Yahoo and MSN put me near the top but nobody uses them. The newest search engines like Bing and Spezify aren't any better than Google.

So I watched a video recently on my Wordpress Dashboard RSS. It was a guy from Google talking about how to increase your page rank using Wordpress, which I use. Please, if you have a blog or a website that relates to this blog, link to me, I will return the favor. I think a lack of high use links is a big factor in my low page ranking but there is a bigger one and it's Google's fault, not ours.
Still it's my problem.

When I first started writing this blog I played around with different spellings and transliteration of words. But I quickly made the decision to use Pinyin almost exclusively. Why? Because nearly all scholarly works use it.

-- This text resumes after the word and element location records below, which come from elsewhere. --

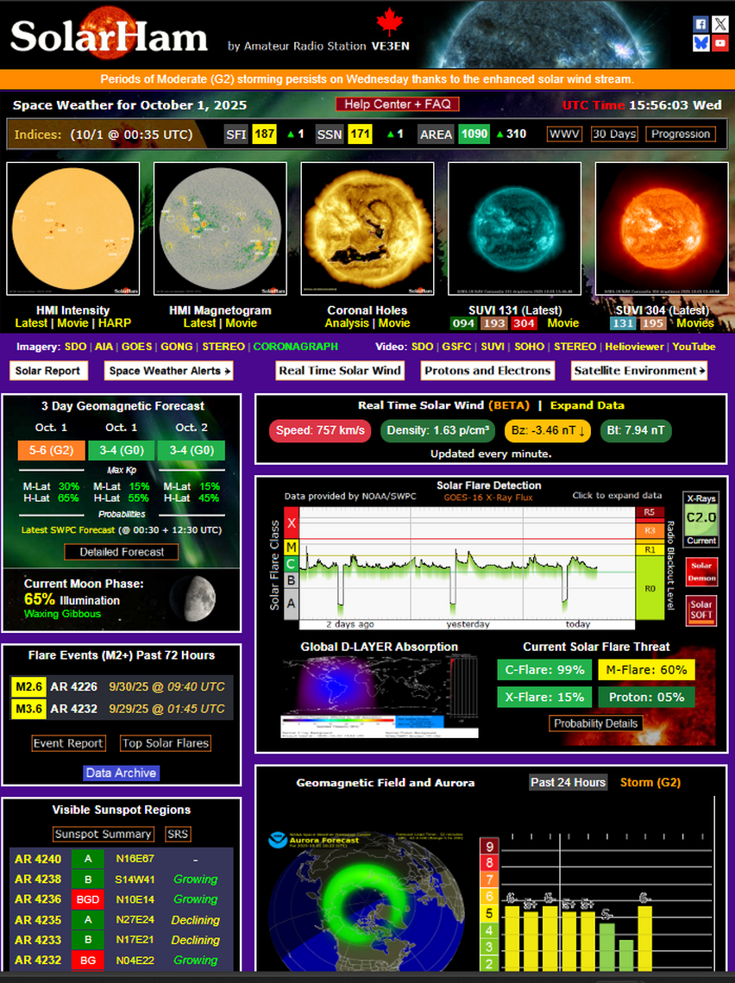735x983 pixels.
Task: Click the R3 radio blackout color band
Action: 649,529
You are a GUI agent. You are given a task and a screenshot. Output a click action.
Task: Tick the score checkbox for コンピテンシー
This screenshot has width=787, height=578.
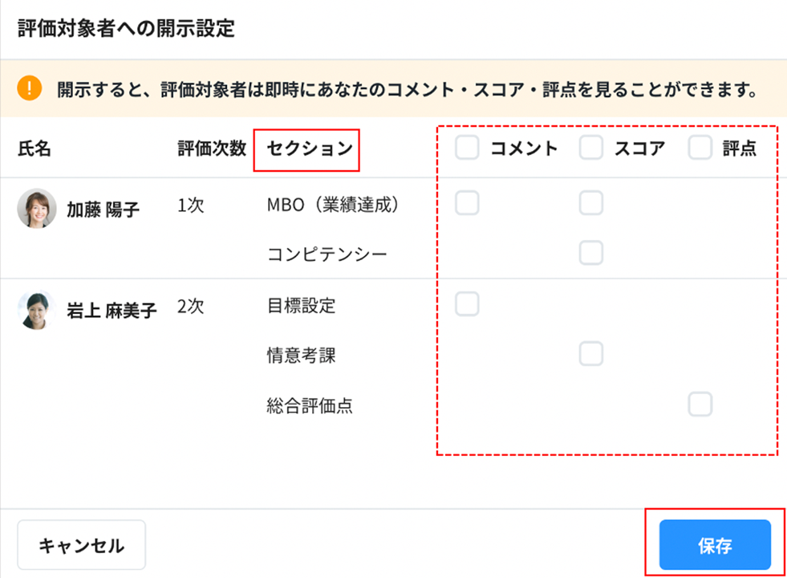click(591, 253)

Mainland Chinese use it. And because the Library of Congress uses it. I just figured the search engines would eventually figure out what Librarians figured out how to do with a CARD CATALOG centuries ago. Also, Pinyin is more common among people who have had at least an introductory course in Chinese language.

Here are the Pinyin transliterations for the terms I regularly use on my blog:
Jing, Qi, Gongfu, Baguazhang, Taijiquan, Daoism, Xingyiquan, Qigong, Tuishou, Jindan, Zuowang, Daodejing, Zhuangzi, Laozi, Yijing, Zhengyi, Liuhe, Beijing

Here are the Wade-Giles transliterations:
Ching, Chi, Kung Fu, Pa Kua Ch'ang, T'ai Chi Ch'uan, Taoism, H'sing-i, Chi Kung, Twai Shou, Chin Tan, T'so Wang, Tao Te Ching, Chuang Tsu`, Lao Tsu`, I-Ching, Cheng-i, Luo He?, Pei King

I guess the Pinyin just looks better to me.
Those two word lists mean exactly the same thing and should turn up exactly the same search results. But they don't.

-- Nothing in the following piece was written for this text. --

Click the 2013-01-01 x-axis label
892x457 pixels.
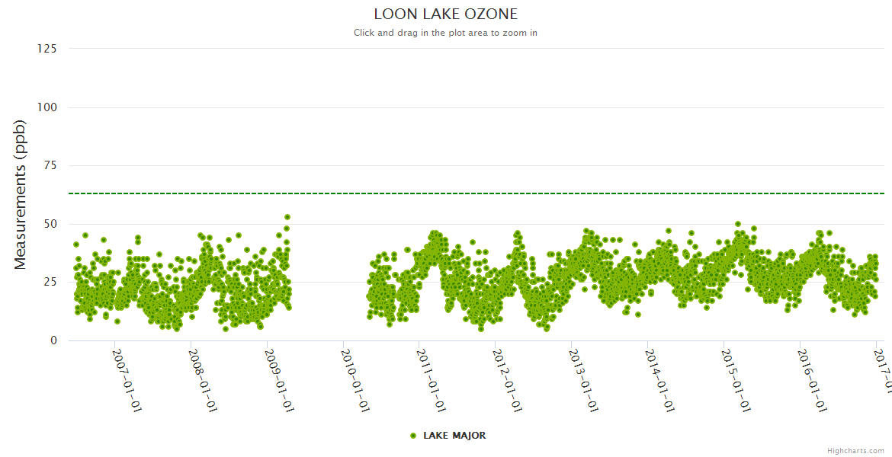585,379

So many other people have hated the Wade-Giles system that they have just made up some word poop:
Lao-tse, Ba Qua Chang, Tai Chi, Chi Gung.

I honestly don't give a lizards tit about transliteration, "Tai Chi" is fine with me.  But it is annoying to have to use different transliterations systems for each word in a single essay, it is even more annoying to have to do what that stupid Google video suggested:
I love Tai Chi. I practice this internal art form everyday. Taijiquan is a good way to stay healthy. When you are old and talk like a frog, you can still practice T'ai Chi, because Tai Qi is so good for you. Tai Chi Chuan is also a martial art that is good for self-defense. T'ai Chi Ch'uan contains many secret powerful fighting techniques!

Or I can do this:
I love Taijiquan (also called T'ai Chi Ch'uan, Tai Chi, T'ai Qi, Tai Chi Chuan, Taichi-quan).

Alternately I can go back over all 530 posts of my blog and add tons of keywords and tags.

And just to add to the silliness, my Wordpress editor is still telling me Daoism is not a word!

If I was a programmer maybe I could write the code to fix this myself.

Full Disclosure: I own a hunk of Google stock, I would be really happy if they took their head out of their arse (ass, azz, but, butt, buttocks, booty, bootie, bum, backside, bottom, behind).

UPDATE:  I have now added an explanation of the problem to my sidebar.  Google, if you are reading this, please consider having me teach Tai Chi at your home office.  Thanks.